**AUFGABE:** Schreibe die Zeilen von der Zeile mit „Given: Click the Undo arrow icon“ bis einschließlich der letzten Zeile als JSON-Liste von Zeichenketten um, mit einer Zeichenkette pro Zeile und ohne Leerzeilen. Lass die Bilder in der Antwort weg.

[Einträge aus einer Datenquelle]
■ ■ ■
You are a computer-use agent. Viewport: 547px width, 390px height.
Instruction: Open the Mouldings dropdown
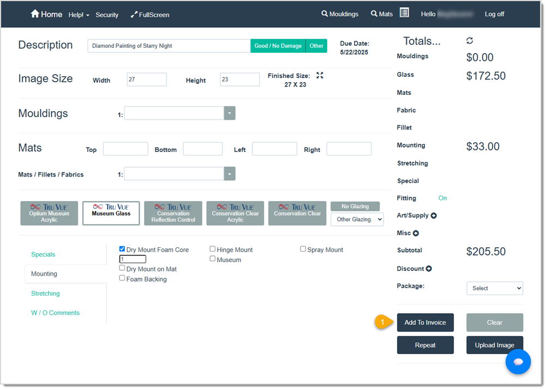click(x=229, y=113)
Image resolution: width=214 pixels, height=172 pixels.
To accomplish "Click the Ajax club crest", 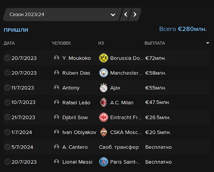I will click(x=103, y=88).
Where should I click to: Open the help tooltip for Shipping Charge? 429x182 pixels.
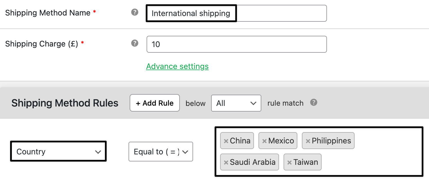tap(135, 43)
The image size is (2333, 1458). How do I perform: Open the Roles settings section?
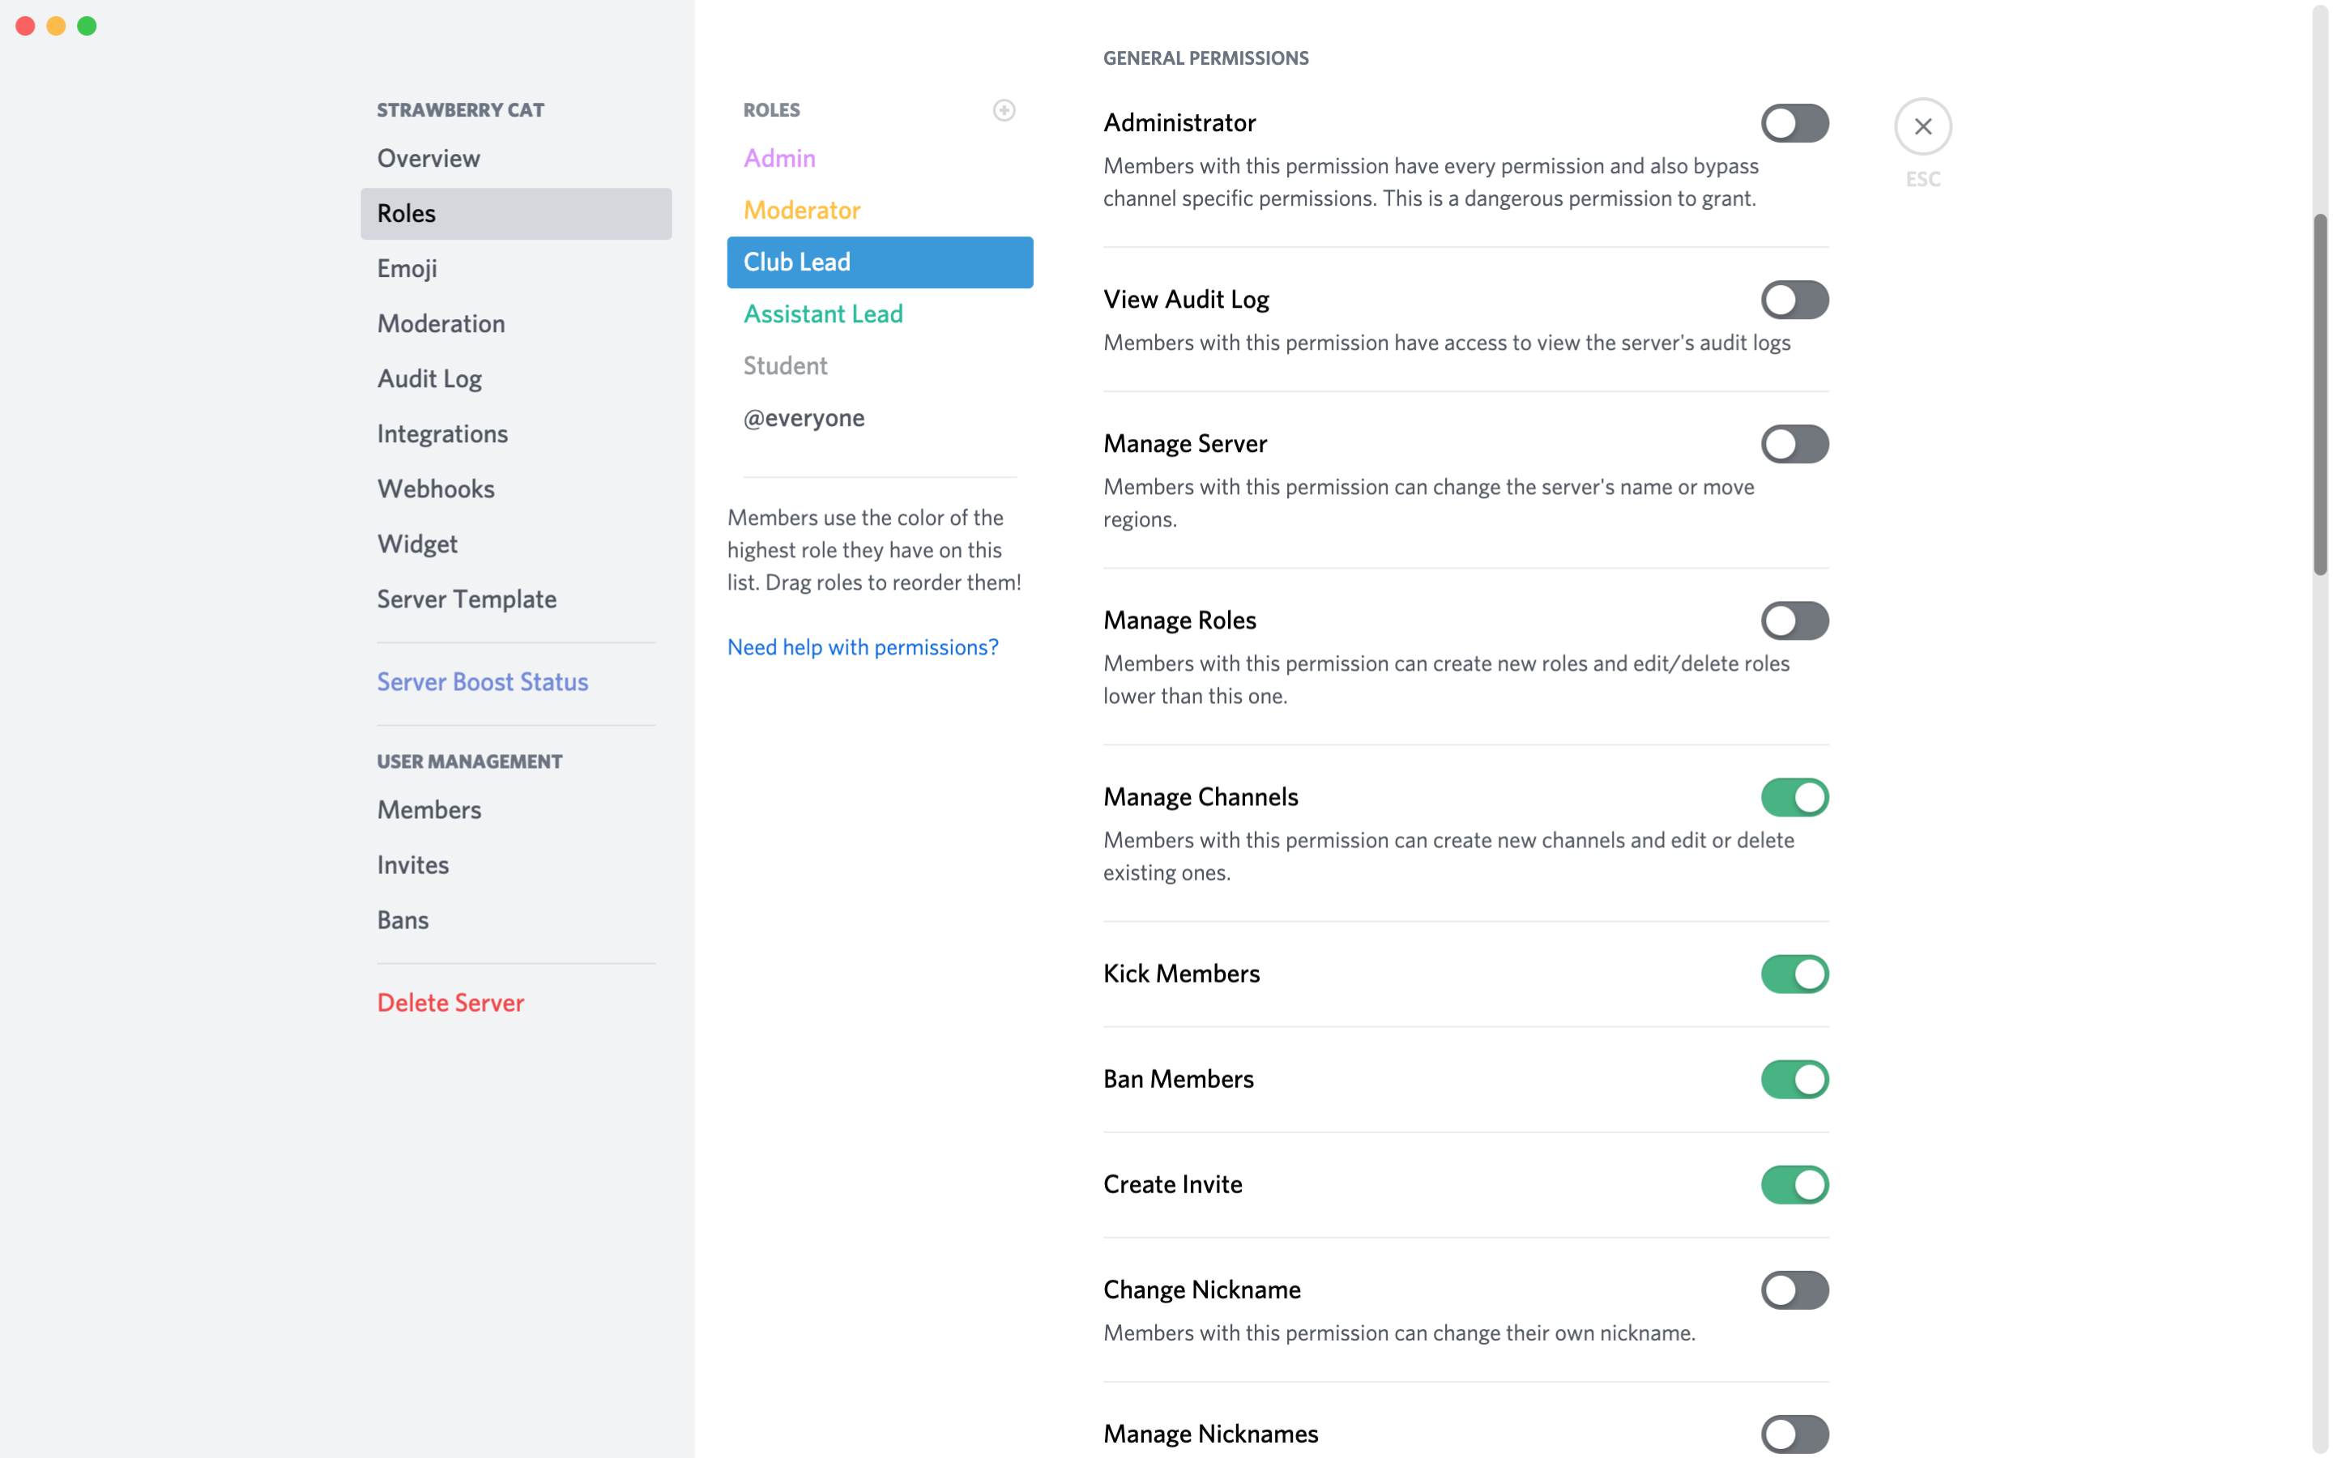[x=516, y=211]
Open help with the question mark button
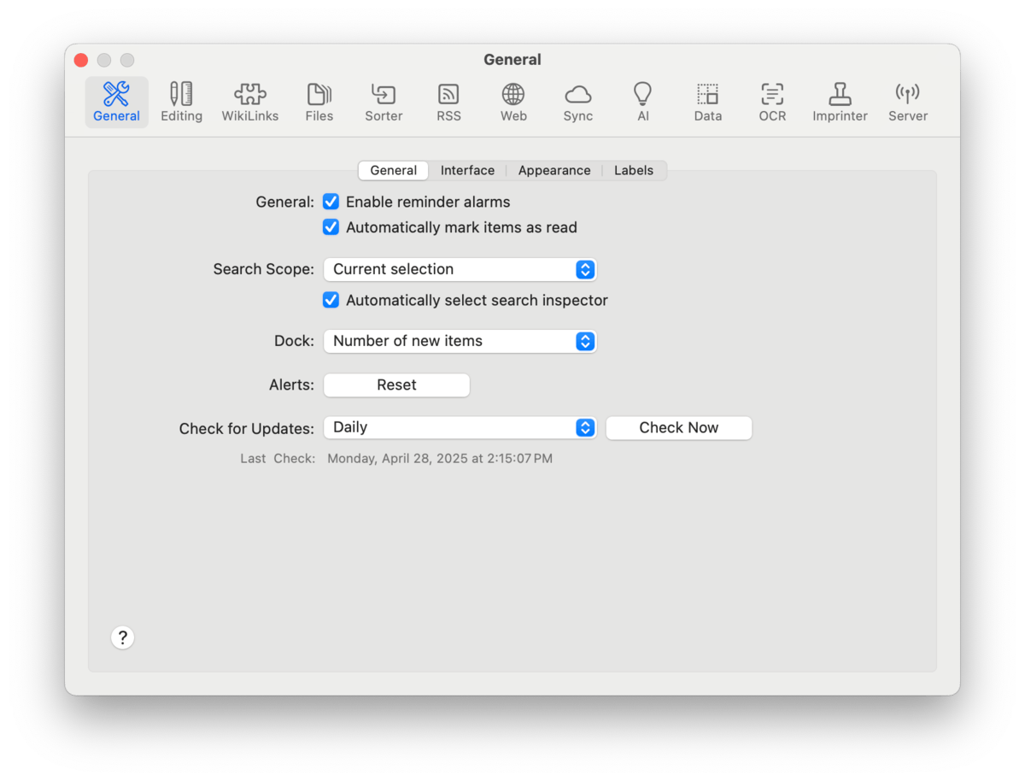 [x=123, y=637]
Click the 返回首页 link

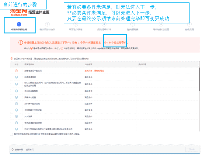(30, 150)
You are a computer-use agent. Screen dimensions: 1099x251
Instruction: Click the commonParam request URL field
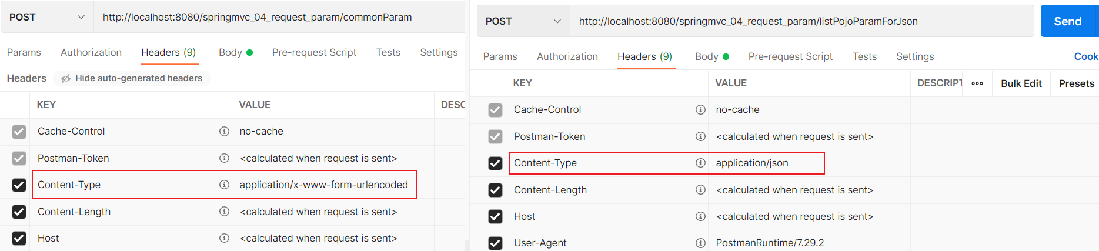pos(279,17)
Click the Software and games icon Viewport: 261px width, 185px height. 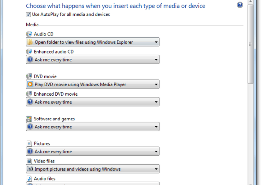tap(29, 119)
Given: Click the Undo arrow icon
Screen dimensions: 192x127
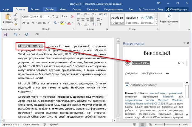Looking at the screenshot, I should tap(15, 35).
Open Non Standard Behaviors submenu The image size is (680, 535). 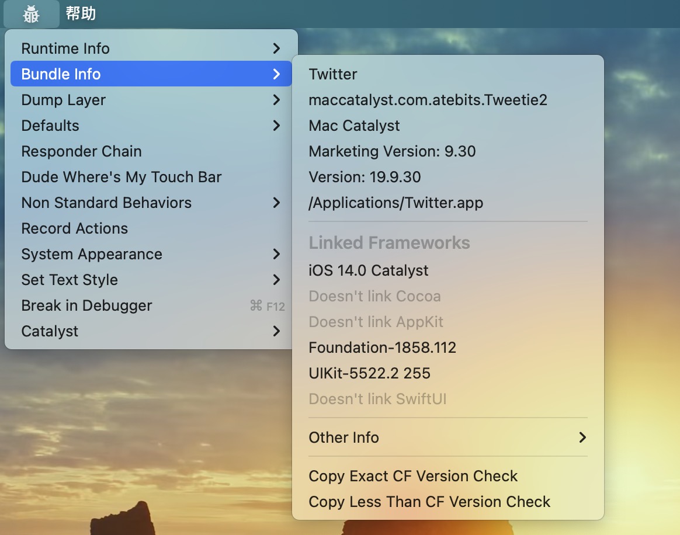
■ ■ ■
**ANTWORT:**
[
  "Given: Click the Undo arrow icon",
  "Screen dimensions: 192x127",
  "Looking at the screenshot, I should tap(15, 35).",
  "Open Non Standard Behaviors submenu The image size is (680, 535). "
]